Resolution
At the end of 2023, I will try to gauge the majority opinion among informed experts (e.g., authors of papers at top machine learning conferences) as to, "Were the GPT-4 benchmarks contaminated?" This market resolves as YES if I think 50% or more would answer yes on a survey (with only two answer choices) and NO otherwise. Because this is a subjective resolution, I will not bet in this market. If a clearly better resolution method is available, such as an actual survey of ML researchers, I will use that but try to make sure people know in advance.
Context
OpenAI has chosen to share very little information about how GPT-4 works due to "the competitive landscape and the safety implications of large-scale models." This makes it hard to validate, reproduce, and arguably to trust their results, especially the blockbuster benchmarks like "passing a simulated bar exam with a score around the top 10% of test takers."
OpenAI says they used substring matching to check for contamination. This checks for whether their training data included exact text from the benchmarks (e.g., bar exam, Codeforces, SAT, MMLU, WinoGrande), but critics still claim, "OpenAI may have tested GPT-4 on the training data." (e.g., Arvind Narayanan, popular AI blogger and CS professor).
As of March 2023, I'm very unsure how skeptical we should be of OpenAI's benchmark evaluations.
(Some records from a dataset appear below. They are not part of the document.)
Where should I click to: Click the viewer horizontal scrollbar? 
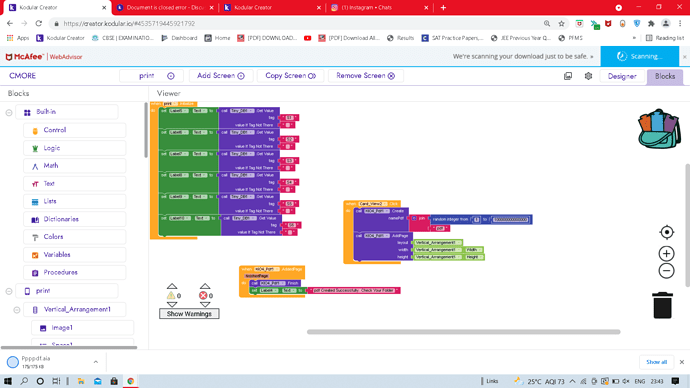click(463, 332)
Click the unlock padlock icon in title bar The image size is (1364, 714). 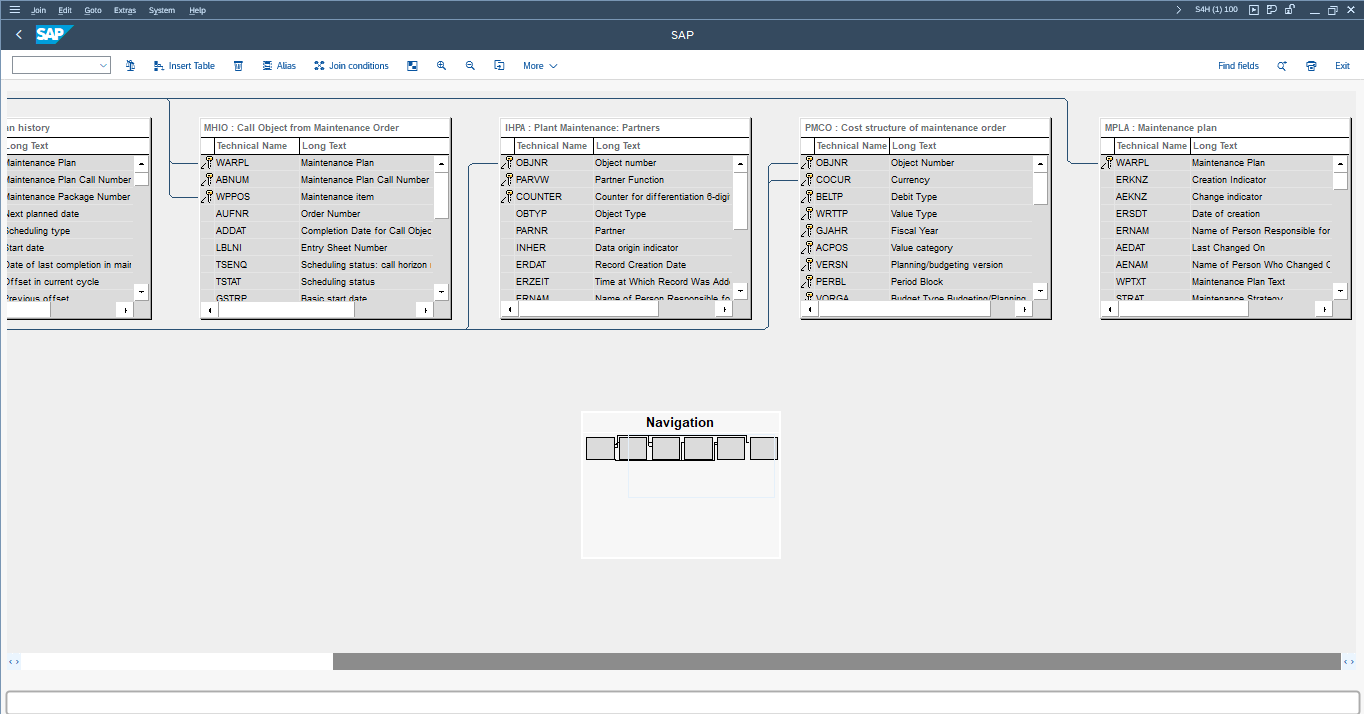(1290, 10)
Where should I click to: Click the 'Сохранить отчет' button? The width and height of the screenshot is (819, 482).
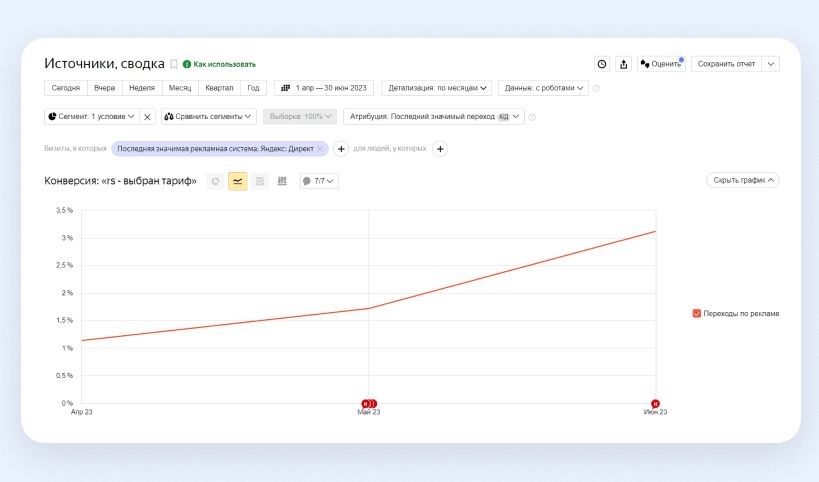(726, 64)
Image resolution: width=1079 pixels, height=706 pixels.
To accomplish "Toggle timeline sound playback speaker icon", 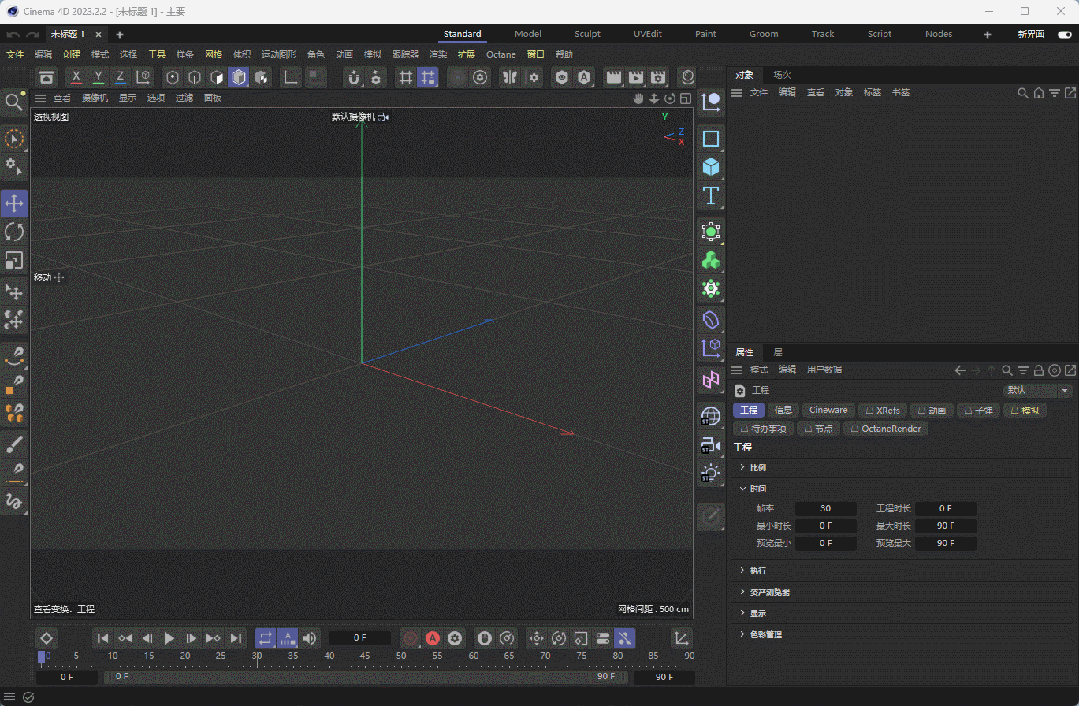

It's weird to have benchmark results in ML that can't be replicated or validated, and I think there overfitting benchmarks is a huge issue in the field that only gets bigger each year. So I'm making this market to get a better prediction than I'd make on my own.
Note that there are varying degrees of "contamination" in ML. I think most researchers would agree that you don't need an exact substring match to have contamination, e.g., if I'm tested on, "Are the majority of apples red?" and I've seen the text, "Q: Are most apples red? A: Yes," then I think most would agree this is still contamination. For this market, "contamination" is left to the interpretation of the hypothetically surveyed researcher.